From the data below, set down exactly the lines between the one holding "Task: Switch to the Вход 0 tab" and the one holding "The width and", inclusive, and no others.

# LISTED ENTRIES
—————

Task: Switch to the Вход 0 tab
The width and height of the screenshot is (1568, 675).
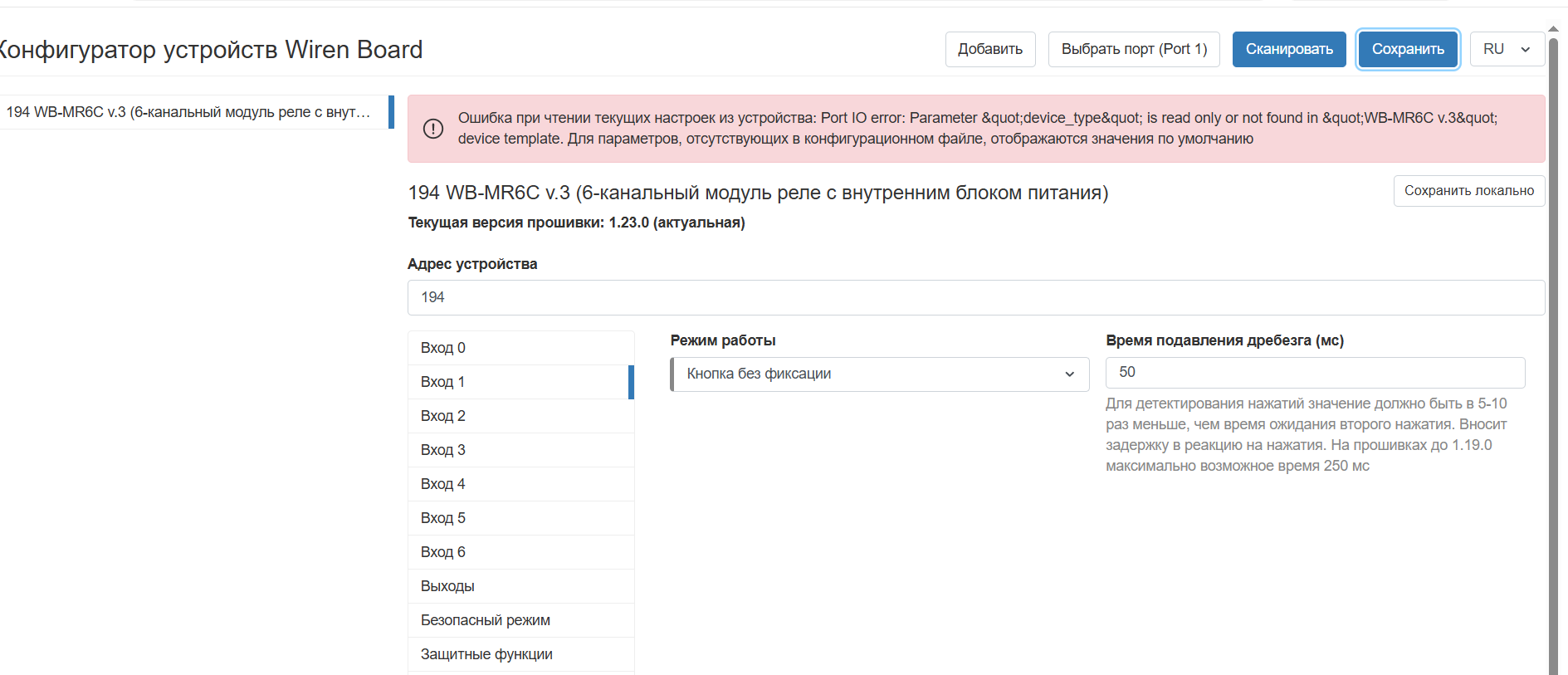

—————

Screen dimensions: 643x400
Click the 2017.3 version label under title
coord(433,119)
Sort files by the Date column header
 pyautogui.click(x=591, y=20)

—————

# OUTPUT FOR THIS TASK
Task: Switch to the Вход 0 tab
The width and height of the screenshot is (1568, 675).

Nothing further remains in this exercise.